Schweizer Emmentaler in der Beurteilung der Spanier oder auch Was ist böhmisch mährische Blasmusik?
Antonín Sprinzl
Übersetzung meines Artikels aus dem Tschechischen mit dem Originalitel"Švýcarský Emmentál posuzován Španěly aneb ´Co je česko - moravská dechovka?"
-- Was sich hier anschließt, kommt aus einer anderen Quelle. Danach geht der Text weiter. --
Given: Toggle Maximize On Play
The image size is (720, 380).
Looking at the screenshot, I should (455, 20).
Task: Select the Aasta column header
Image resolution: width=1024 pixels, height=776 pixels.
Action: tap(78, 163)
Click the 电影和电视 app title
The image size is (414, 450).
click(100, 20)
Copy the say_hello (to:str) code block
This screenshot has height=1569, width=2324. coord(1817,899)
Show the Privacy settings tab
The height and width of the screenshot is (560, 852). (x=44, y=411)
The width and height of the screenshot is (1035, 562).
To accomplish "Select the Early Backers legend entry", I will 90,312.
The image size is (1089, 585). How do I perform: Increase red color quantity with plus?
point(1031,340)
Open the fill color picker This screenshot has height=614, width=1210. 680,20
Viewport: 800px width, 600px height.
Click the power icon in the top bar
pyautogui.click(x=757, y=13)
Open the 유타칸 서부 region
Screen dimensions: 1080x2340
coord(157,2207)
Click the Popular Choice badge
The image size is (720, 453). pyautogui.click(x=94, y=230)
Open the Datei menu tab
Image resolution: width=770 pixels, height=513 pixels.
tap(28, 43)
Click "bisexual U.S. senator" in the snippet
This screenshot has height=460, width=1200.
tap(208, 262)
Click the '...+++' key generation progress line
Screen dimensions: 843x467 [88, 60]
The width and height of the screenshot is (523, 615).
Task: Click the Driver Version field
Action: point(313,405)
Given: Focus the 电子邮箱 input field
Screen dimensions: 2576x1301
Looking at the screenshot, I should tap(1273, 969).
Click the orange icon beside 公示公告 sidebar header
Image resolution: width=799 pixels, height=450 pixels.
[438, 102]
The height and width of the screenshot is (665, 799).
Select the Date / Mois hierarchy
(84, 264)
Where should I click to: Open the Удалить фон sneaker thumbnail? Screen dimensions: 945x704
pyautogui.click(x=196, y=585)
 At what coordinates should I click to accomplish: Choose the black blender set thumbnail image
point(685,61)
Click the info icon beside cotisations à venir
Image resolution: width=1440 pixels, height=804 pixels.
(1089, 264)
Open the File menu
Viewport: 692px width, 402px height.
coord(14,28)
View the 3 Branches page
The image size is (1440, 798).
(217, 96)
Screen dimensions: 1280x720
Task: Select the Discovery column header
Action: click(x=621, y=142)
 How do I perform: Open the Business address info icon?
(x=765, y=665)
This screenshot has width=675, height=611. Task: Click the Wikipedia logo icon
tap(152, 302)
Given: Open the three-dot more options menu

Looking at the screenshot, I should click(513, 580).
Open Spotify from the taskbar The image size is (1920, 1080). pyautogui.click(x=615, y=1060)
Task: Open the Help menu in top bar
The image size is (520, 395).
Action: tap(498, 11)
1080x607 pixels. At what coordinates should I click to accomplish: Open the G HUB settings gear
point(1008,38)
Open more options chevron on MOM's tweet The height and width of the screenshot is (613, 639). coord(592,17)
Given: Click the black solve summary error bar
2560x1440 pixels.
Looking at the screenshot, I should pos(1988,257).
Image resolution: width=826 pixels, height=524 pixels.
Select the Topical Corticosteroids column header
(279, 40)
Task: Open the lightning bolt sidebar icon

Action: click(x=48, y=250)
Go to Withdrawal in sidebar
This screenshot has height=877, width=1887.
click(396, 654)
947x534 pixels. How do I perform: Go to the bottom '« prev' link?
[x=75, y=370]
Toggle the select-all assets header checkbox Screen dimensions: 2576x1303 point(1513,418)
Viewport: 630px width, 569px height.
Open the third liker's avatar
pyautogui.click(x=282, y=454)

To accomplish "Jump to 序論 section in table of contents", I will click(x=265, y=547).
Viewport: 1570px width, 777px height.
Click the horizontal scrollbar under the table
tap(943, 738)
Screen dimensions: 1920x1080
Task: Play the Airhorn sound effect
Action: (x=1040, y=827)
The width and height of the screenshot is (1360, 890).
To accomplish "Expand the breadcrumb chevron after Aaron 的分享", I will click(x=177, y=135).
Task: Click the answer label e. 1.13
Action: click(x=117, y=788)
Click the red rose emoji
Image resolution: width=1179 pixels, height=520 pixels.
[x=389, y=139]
veröffentlicht im Bulletin der Vereinigung der Blasmusikorchester der Tschechischen Republik
Naše Muzika (Unsere Musik), Nr. 4/2006
Eine kritische Betrachtung der sogn. Europäischen Meisterschaft in der BM-Blasmusik
Unlängst vernahm ich, dass die kommerziell orientierten, erfinderischen Spanier nach einer gründlichen Marktuntersuchung neue Geschäftschancen entdeckt hätten. Und zwar ein sehr interessantes Segment, vor allem auch in medialer Hinsicht verwertbar, das bis Dato den anderen innerhalb der EU irgendwie nicht aufgefallen ist. Sie fanden nämlich heraus, dass sie eine Institution gründen könnten, die sich mit der Qualitätsbewertung des Schweizer Emmentalers befassen würde, wie allgemein bekannt eines Qualitätskäse, dessen Ursprung sein an die Bezeichnung eng geknüpftes Eigenschaftswort bereits unmissverständlich verrät. Sie riefen daher kurzerhand die "Europäische Meisterschaft in Schweizer Emmentaler" ins Leben, in dessen Rahmen sie sich vornahmen, die Qualität dieses einmaligen Produktes genau zu prüfen und zu bewerten. Kurz um darüber zu befinden, wer und wer nicht in der Europäischen Union am Besten (erster Platz), wer "weniger gut" (weitere Plätze) es vermag, dieses einmalige, von Feinschmeckern allgemein anerkannte Leckerbissen zu erzeugen. Die Schweizer, die meiner Beobachtung nach den "Bauernverstand" besonders schätzen und von diesem stets ausgehen, fanden es nicht nötig, über diese Kuriosität ihrer nationalen Identität ein Wort zu verlieren. Schlichtweg wissen sie, dass Leute wissen.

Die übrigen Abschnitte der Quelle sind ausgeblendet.